Mais il y a plus. Le bal annoncé par le titre n’est en effet pas le seul à faire les frais d’un escamotage. L’ensemble de l’intrigue repose sur une impressionnante série de disparitions-substitutions, de faux-semblants, de tours de passe-passe. Ainsi, Hector n’aura jamais plus le visage qui était le sien lors de sa rencontre avec Éva ; lady Hurf passera du statut de dupe à celui de manipulatrice ; même la pure et sincère Juliette troquera son apparence de jeune fille sage contre la défroque d’un rat d’hôtel. À qui se fier ? De ce point de vue, la première scène réunissant Peterbono et ses acolytes donne la clé du fonctionnement de la pièce : tel est volé qui croyait être voleur, homme qui semblait être femme, pauvre qui voudrait être riche.

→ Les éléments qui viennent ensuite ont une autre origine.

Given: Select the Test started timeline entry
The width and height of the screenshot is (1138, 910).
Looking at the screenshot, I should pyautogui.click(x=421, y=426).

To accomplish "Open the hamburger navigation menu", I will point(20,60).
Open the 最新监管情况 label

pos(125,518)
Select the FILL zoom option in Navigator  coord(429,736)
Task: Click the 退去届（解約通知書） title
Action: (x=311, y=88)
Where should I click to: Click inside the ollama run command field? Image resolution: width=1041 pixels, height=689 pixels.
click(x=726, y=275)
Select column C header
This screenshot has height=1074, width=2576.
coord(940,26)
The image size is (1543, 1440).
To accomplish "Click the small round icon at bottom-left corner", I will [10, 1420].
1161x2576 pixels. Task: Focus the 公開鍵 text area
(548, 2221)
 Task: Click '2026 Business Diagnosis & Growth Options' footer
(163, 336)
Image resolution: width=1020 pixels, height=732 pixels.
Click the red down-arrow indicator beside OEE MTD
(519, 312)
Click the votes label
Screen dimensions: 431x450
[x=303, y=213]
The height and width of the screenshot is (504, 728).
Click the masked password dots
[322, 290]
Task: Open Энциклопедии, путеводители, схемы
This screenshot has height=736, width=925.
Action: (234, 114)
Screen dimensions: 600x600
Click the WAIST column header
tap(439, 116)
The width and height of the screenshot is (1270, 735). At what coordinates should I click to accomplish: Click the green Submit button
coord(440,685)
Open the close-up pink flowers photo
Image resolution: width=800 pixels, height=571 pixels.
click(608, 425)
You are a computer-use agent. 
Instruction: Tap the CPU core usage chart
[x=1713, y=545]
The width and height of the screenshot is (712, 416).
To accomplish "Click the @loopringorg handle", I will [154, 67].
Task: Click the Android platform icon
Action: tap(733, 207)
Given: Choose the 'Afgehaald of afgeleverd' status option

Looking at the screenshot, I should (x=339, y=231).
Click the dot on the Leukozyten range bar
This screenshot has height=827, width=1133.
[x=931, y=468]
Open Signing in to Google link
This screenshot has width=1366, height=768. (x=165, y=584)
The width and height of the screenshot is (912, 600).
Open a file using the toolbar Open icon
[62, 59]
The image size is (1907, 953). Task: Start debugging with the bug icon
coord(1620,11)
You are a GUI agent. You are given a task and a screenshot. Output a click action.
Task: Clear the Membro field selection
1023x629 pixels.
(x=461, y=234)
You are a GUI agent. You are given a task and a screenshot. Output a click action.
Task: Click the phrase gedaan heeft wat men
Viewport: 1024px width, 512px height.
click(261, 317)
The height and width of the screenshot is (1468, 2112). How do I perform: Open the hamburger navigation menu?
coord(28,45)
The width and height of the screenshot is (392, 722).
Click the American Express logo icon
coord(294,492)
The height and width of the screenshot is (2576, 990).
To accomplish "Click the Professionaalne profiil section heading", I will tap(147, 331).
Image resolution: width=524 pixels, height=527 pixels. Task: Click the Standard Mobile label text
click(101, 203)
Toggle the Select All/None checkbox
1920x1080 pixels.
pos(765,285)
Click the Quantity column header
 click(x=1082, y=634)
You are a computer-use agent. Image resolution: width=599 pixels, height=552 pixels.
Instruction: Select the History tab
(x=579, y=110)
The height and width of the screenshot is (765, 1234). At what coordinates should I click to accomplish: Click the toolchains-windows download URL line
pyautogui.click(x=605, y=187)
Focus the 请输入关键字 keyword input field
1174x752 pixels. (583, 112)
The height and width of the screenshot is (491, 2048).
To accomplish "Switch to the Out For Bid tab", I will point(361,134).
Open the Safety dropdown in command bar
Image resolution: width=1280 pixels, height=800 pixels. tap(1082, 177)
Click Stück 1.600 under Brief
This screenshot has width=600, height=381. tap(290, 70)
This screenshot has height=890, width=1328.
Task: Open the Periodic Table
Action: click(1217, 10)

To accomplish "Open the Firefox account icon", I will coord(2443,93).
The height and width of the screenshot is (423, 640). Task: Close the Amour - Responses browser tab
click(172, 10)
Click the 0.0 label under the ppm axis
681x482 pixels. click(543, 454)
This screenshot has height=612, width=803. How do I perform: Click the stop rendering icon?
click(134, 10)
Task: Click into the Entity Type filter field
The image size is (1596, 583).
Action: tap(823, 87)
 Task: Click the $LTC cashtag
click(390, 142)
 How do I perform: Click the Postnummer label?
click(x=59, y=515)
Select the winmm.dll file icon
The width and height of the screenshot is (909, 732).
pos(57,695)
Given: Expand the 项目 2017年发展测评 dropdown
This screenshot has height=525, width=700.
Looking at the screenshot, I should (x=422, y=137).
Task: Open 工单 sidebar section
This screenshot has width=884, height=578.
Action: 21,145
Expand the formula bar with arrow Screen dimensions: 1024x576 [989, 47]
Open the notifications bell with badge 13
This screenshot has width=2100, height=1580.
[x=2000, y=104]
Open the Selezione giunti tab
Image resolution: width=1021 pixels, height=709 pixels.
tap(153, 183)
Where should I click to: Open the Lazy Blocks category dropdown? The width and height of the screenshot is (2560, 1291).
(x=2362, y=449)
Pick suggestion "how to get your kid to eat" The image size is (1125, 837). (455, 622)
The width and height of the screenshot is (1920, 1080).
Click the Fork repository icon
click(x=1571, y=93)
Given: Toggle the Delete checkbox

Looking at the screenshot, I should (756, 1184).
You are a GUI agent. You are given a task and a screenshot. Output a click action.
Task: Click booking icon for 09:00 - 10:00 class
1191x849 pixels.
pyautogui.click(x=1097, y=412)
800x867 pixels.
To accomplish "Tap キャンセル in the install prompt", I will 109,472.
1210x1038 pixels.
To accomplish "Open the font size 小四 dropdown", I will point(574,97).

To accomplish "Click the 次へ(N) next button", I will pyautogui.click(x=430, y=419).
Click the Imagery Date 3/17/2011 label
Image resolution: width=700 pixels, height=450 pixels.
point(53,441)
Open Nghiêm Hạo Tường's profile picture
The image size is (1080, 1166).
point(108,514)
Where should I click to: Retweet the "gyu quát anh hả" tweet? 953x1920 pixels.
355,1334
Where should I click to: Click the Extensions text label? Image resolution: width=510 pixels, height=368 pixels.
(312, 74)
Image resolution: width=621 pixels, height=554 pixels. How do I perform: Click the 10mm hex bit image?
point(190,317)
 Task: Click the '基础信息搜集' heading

Le travestissement triomphe sur les visages comme dans les consciences. La société, suggère Anouilh, n’est qu’un jeu de masques[32], et ses représentants soi-disant honnêtes, les Dupont-Dufort, des voleurs (de dot) bien plus dangereux que les voleurs estampillés comme tels.

Encore le larcin est-il véniel tant qu’il ne porte que sur de l’argent ou des biens matériels. Dans Le bal des voleurs, tout se vole en effet, y compris le coeur d’une jeune fille ou la joie de vivre. Selon cette perspective, lady Hurf est sans doute le personnage le plus déroutant de la pièce, celui qui triche et truque le plus. Au cours d’une conversation avec sa nièce Éva, elle consent néanmoins à tomber le masque :

Éva : Je vous croyais heureuse.

Lady Hurf : Tu n’as pas de bons yeux. Je joue un rôle. Je le joue bien comme tout ce que je fais, voilà tout. Toi, tu joues mal le tien[33] !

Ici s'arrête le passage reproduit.